Sie werden mit dem Rettungswagen zu einem Anfang 60 jährigen Mann gerufen. Dieser beklagt seit ca. 2 Stunden Schmerzen im linken Arm und ein Druckgefühl auf der Brust. Er ist Blass und hat eine schwitzige Haut.
Sie schreiben folgendes 12-Kanal-EKG:
Anamnestisch gibt es keine Vorerkrankungen beim Patienten am Herzen. Er nimmt keine Medikamente ein und hat keine bekannten Allergien.
Fangen wir mit der Rhythmusdiagnostik an. P-Wellen sind deutlich in den Ableitungen V1 und V2 zu erkennen. Die QRS-Komplexe sind schmal und treten regelmäßig auf. Die Frequenz beträgt 60/min und jede P-Welle wird von einem QRS-Komplex beantwortet.

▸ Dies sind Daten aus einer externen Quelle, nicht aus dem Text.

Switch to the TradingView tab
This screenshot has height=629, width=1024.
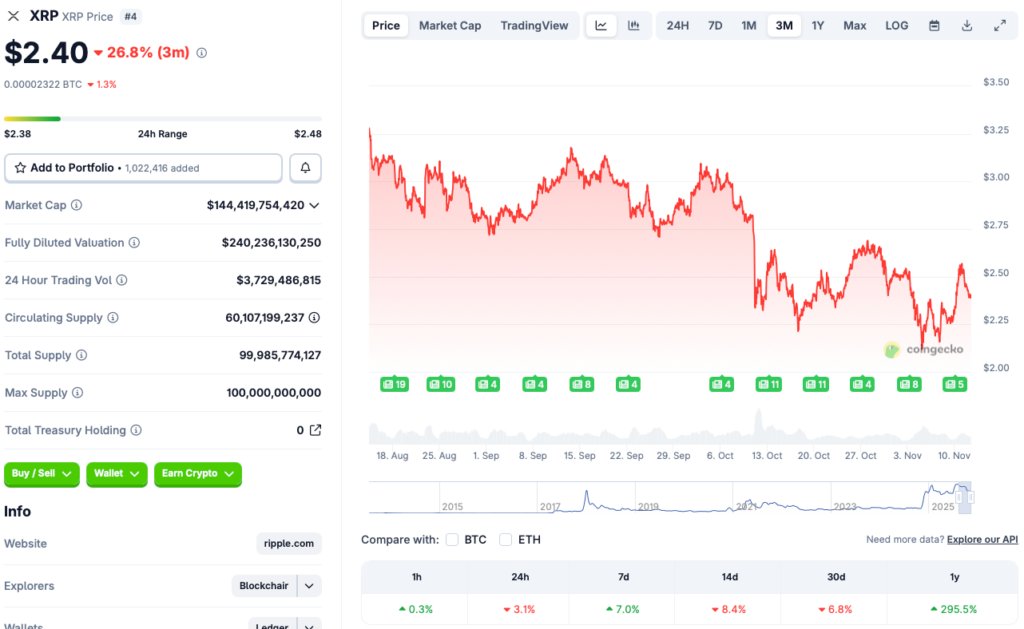[x=534, y=25]
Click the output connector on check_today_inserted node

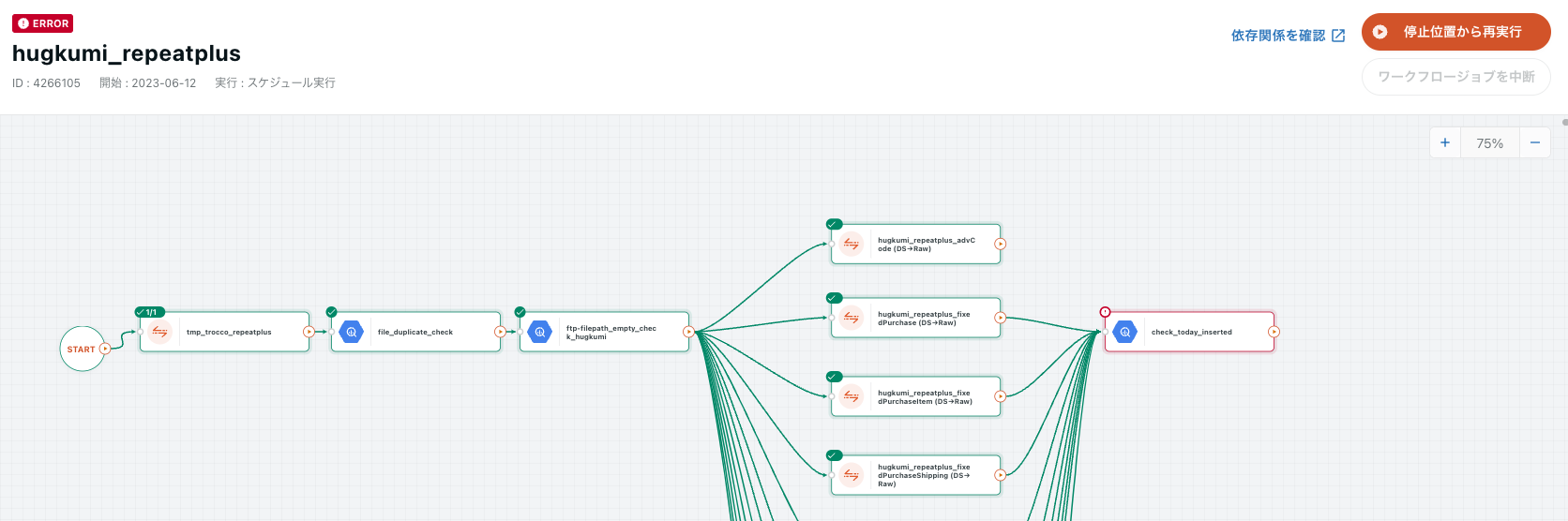coord(1274,332)
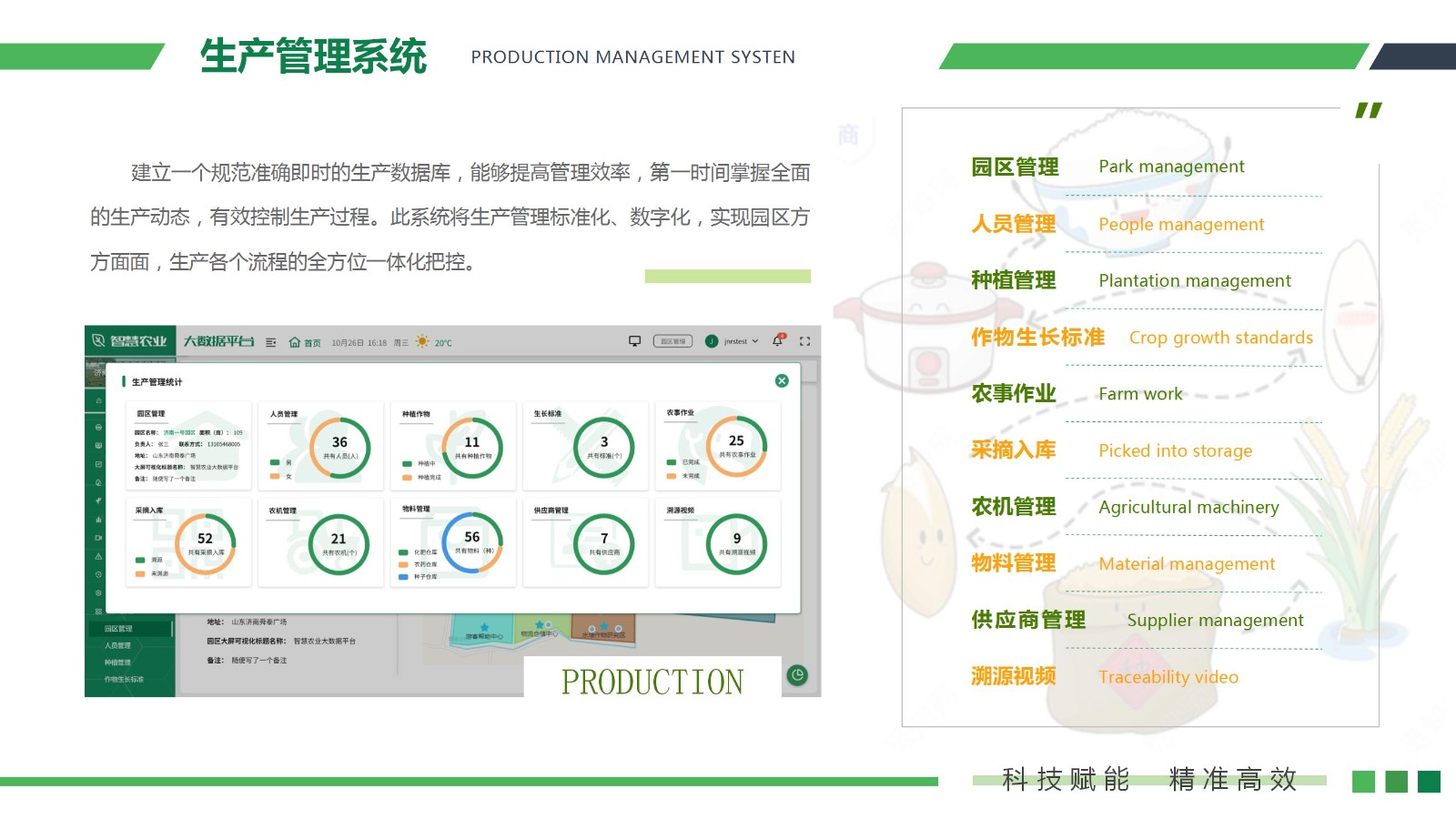This screenshot has height=819, width=1456.
Task: Toggle the 种子仓库 blue legend item
Action: (x=418, y=577)
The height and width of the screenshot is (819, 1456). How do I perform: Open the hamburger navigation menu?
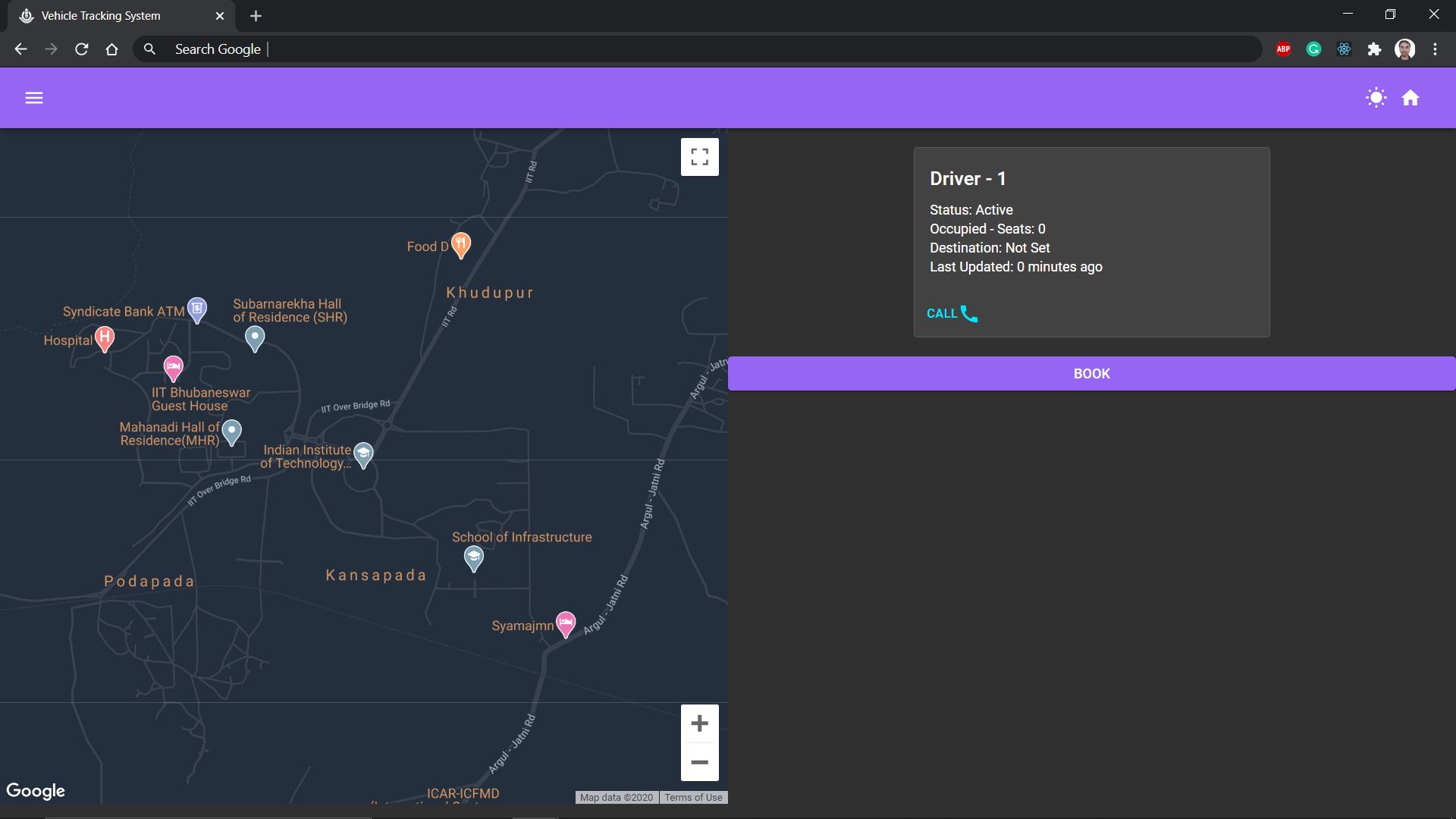[x=34, y=98]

Es handelt sich also um einen normofrequenten Sinusrhythmus mit einer HF: 60/min.
Das EKG zeigt einen Linkslagetyp. Zusätzlich zeigen sich ein S in Ableitung I und eine pathologische Q-Zacke in Ableitung III. Die Zeitintervalle liegen alle im Normbereich. Es gibt keine Anzeichen für eine atriale oder ventrikuläre Hypertrophie. Der R/S Umschlag findet regelrecht zwischen V3/4 statt. Viel wichtiger bei diesem EKG ist die Beurteilung der ST-Strecken. In den Ableitungen V2 und V3 sehen wir ST-Strecken-Hebungen. Diese erfüllen knapp die altersadaptierten STEMI-Kriterien für diese zwei Ableitungen (>2mm). In den inferioren Ableitungen II und aVF sind dezente Absackungen der ST-Segmente (möglicherweise ST-Strecken-Senkungen) zu sehen. Sehr prägnant sind jedoch vor allem die riesigen T-Wellen in den Brustwandableitungen von V1-4 . Diese sind stark verbreitert und nahezu so groß, dass der vorangegangene QRS-Komplex vollständig unter die T-Welle passen würde:
Bei diesen T-Wellen handelt es sich um Erstickung-T-Wellen als frühes Zeichen eines Myokardinfarkt/STEMI!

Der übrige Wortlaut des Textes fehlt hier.